===== SOURCE INFORMATION =====

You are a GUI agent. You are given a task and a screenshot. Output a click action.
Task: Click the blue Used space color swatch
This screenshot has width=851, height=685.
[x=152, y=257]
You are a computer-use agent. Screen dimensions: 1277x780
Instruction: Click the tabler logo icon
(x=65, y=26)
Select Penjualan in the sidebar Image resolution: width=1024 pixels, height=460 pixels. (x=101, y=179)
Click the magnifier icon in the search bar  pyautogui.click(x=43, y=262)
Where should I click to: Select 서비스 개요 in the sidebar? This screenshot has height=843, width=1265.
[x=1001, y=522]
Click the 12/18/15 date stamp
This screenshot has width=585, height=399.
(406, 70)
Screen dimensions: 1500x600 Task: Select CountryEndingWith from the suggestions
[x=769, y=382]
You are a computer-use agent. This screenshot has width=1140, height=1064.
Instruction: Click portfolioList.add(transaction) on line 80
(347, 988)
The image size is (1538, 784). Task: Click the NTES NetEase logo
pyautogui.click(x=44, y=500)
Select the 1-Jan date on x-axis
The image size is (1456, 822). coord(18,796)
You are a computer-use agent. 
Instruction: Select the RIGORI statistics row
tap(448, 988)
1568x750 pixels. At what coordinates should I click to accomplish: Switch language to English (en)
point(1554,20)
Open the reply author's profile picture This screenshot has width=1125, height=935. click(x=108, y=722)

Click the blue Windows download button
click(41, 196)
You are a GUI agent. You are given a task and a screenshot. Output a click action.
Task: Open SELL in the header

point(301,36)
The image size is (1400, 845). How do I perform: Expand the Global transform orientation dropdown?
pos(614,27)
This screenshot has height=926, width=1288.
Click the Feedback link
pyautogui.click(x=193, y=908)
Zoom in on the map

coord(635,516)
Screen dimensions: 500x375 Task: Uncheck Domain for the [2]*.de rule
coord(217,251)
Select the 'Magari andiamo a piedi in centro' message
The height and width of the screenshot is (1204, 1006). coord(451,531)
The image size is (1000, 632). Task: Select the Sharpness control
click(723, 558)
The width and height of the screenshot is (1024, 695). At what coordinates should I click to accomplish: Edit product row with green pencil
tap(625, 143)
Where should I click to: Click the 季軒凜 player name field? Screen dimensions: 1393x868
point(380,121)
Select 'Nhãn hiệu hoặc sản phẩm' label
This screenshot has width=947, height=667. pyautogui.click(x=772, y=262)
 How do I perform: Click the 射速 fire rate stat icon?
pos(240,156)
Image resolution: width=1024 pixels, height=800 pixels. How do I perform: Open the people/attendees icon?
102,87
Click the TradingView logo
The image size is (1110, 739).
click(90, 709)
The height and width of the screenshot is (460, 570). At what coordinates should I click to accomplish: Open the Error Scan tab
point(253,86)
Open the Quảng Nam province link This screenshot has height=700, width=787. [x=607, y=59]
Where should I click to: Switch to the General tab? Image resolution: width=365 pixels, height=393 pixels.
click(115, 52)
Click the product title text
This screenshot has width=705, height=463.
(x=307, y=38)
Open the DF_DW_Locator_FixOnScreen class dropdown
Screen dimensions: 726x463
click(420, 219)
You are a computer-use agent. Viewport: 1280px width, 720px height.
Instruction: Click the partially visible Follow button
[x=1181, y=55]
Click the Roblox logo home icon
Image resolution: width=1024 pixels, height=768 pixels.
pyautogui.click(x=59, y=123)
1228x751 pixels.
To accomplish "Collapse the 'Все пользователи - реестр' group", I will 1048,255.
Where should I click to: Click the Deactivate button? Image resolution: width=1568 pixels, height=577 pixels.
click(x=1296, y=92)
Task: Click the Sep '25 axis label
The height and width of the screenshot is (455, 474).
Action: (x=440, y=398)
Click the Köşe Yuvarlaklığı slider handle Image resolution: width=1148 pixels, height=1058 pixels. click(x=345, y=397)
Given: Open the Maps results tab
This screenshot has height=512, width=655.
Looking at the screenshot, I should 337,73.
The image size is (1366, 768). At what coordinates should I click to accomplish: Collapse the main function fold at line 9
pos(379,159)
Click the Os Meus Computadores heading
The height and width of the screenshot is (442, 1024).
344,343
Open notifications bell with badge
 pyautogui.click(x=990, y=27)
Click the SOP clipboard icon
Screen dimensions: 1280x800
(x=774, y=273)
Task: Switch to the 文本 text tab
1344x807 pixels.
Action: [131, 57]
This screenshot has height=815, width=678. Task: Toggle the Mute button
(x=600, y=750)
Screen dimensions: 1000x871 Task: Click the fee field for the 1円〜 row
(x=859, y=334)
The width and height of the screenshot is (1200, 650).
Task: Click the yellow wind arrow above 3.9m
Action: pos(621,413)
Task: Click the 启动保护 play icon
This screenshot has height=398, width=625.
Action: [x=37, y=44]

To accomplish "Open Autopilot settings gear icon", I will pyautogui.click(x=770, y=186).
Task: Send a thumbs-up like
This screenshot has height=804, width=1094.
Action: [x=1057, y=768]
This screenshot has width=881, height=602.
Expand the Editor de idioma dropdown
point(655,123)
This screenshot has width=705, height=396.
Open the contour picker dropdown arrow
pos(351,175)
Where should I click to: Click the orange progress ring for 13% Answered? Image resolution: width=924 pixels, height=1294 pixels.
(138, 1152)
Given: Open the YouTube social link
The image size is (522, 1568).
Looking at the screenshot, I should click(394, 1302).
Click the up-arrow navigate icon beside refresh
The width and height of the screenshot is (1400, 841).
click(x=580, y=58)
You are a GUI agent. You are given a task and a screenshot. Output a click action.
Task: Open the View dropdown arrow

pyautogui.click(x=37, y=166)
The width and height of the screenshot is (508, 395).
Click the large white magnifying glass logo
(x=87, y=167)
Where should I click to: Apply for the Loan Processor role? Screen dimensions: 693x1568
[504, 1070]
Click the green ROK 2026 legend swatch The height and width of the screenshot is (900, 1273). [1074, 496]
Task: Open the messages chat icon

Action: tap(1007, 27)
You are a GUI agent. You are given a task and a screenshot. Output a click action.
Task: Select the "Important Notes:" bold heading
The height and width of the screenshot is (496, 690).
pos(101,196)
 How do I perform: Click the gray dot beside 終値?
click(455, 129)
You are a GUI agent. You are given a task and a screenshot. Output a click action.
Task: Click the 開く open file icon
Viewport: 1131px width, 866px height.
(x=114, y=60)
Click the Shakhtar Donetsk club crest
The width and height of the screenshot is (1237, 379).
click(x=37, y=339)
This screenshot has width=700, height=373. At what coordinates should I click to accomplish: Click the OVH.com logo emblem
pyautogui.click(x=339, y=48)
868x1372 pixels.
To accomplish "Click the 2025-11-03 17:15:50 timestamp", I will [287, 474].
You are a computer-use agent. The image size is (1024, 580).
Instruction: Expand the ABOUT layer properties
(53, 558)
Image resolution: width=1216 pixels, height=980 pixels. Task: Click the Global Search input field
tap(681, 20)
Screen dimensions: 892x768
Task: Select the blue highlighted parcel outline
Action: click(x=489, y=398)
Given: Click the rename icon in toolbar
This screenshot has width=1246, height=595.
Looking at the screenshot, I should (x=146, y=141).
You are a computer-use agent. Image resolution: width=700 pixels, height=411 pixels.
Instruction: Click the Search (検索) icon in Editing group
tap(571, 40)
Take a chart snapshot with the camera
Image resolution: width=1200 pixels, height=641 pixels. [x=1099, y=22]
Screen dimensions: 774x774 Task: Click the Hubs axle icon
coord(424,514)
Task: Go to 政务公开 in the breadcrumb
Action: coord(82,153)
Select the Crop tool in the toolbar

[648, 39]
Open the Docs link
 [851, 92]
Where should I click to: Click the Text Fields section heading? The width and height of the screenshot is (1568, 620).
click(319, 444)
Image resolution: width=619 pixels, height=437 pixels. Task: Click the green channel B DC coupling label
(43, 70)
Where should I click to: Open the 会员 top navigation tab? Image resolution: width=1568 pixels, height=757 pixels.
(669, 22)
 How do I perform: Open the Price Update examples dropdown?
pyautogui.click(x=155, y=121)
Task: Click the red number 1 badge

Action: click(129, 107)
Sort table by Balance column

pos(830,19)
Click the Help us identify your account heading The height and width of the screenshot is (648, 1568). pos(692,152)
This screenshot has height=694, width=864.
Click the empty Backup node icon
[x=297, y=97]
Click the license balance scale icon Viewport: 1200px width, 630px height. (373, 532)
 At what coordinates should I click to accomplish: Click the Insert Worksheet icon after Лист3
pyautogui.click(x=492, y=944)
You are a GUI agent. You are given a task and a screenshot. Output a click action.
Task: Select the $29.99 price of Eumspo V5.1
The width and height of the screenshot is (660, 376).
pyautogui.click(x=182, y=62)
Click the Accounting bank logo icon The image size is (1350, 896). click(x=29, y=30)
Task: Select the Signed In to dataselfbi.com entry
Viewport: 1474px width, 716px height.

=====

WHAT YOU SHOULD DO: Every line of the material that holds the word "swatch" must be found and copied.

WRITTEN REPLY:
Task: Click the blue Used space color swatch
Click the green ROK 2026 legend swatch The height and width of the screenshot is (900, 1273). [1074, 496]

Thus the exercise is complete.